The fact that our recommended tools are sets of behaviors can make it hard for folks to "understand" them, but surely no one argues that they're not tools.

Further, Mike and I have many more tools to deliver.  Many of them are digitally presented, such as our interview creation tool, the retention tool, the performance management tool, the meeting management tool...sorry we haven't had time to deliver them yet, but we promise we will.  That said, folks love them, but NONE of them are as powerful as the "tools" we have already delivered, PARTICULARLY the Trinity.  These digital tools were what Mike had in his head when we thought of the company, in fact.

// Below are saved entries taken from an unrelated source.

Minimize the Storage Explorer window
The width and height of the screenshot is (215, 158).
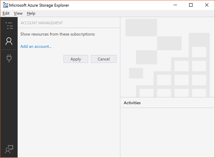coord(175,5)
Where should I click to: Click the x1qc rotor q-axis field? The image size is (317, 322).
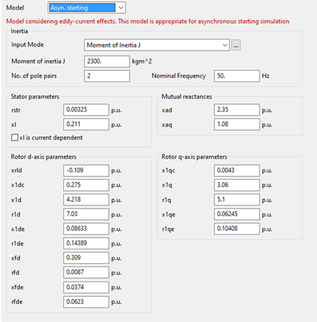pyautogui.click(x=237, y=170)
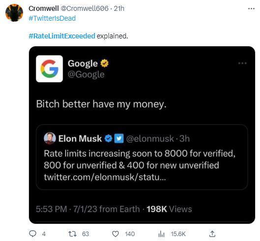Open the reply icon with 4 comments
The height and width of the screenshot is (241, 260).
coord(32,234)
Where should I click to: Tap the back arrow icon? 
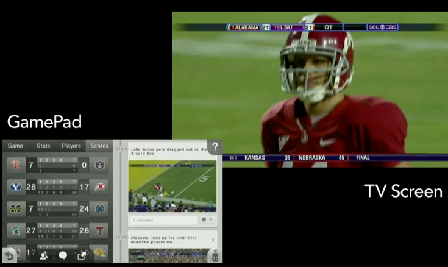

But, the fact is, the Trinity are all tools.  Perhaps that makes our definition a little broad, but it's really not a stretch.  I would ascribe most folks' puzzlement (which I don't think is widespread at all, to be honest), as a function of most folks' total lack of understanding of what management IS.

Hope that helps.

Mark

stephenbooth_uk's picture

 There are a lot of tools that many of us use that aren't tools in the sense of a spreadsheet or screwdriver.  SWOT, Ishikawa/Cause-Effect, Rumsfeld Box, Porters 5-Forces, DEPICTS/PESTLE, SSADM and many corporate procedures are all tools.  As Mark said a tool is something external to one's self that allows you to do something, often solve a problem.  The tool guides you through what to do and how to do it.  The strength of, say, a Cause-Effect analysis is not the fishbone diagram you end up with, it is the thinking process you have gone through to produce that diagram and identify the cause of the problem.

Stephen 

--

Skype: stephenbooth_uk  | DiSC: 6137

"Start with the customer and work backwards, not with the tools and work forwards" - James Womack

 

Kbrigance's picture

There are so many terms in the podscasts that i rush to look up definitions. Great job all.